(Beginning of Dataset content)

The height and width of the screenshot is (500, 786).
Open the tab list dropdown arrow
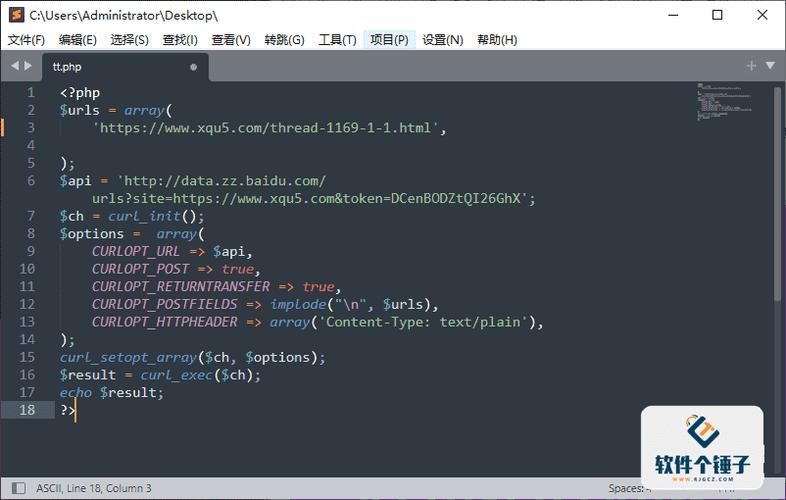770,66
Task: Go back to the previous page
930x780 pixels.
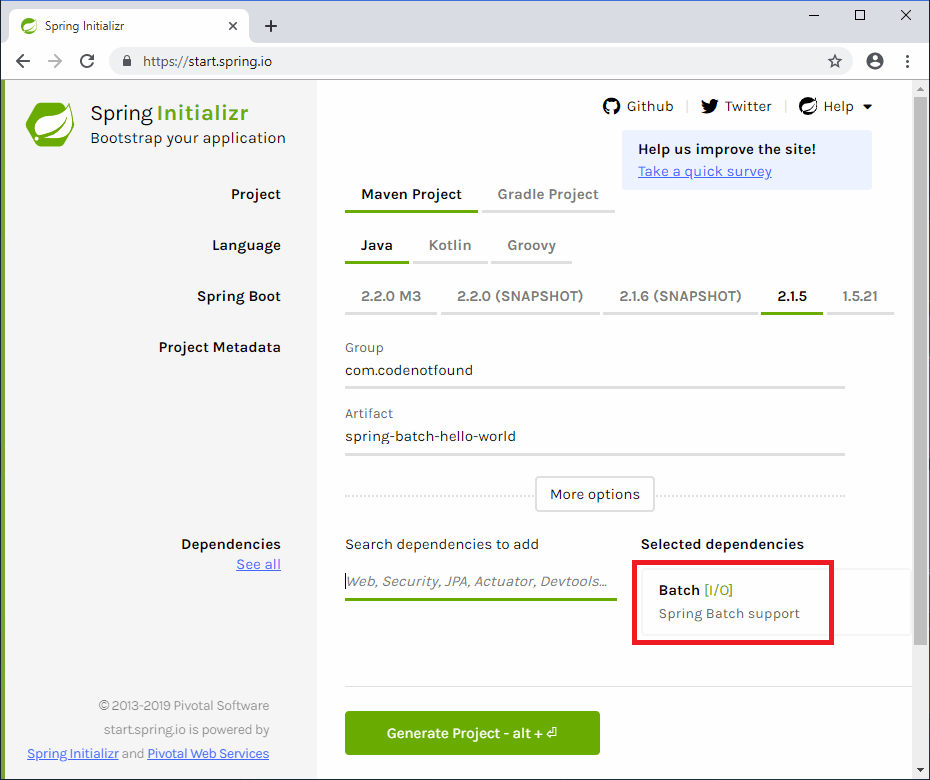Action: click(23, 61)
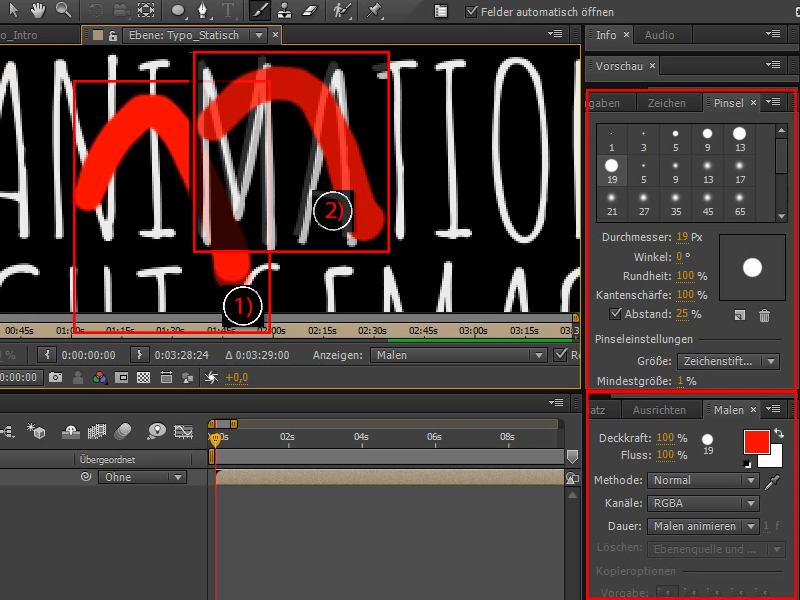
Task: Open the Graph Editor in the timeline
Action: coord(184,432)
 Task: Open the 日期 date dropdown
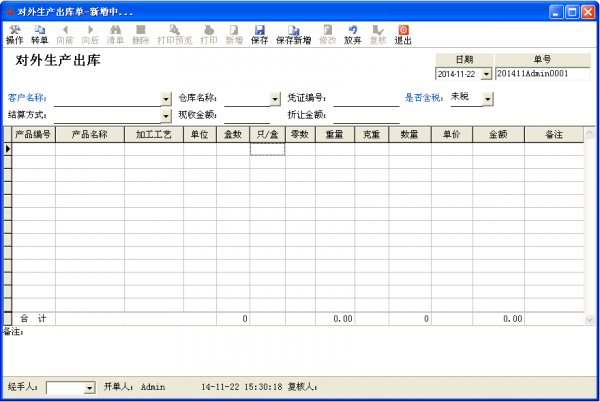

(End of Dataset content)
(Beginning of Dataset content)

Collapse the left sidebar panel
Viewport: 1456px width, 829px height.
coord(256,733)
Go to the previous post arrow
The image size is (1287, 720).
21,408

(End of Dataset content)

Exercise aim >> Would you give again, exactly, the lines in the data above that run from the line containing "The height and" to the line containing "Task: Open the 日期 date dropdown"? Include both ends and no pictures.

Written answer >>
The height and width of the screenshot is (500, 786).
Open the tab list dropdown arrow
770,66
Task: Go back to the previous page
930x780 pixels.
Action: click(23, 61)
Task: Open the Graph Editor in the timeline
Action: coord(184,432)
 Task: Open the 日期 date dropdown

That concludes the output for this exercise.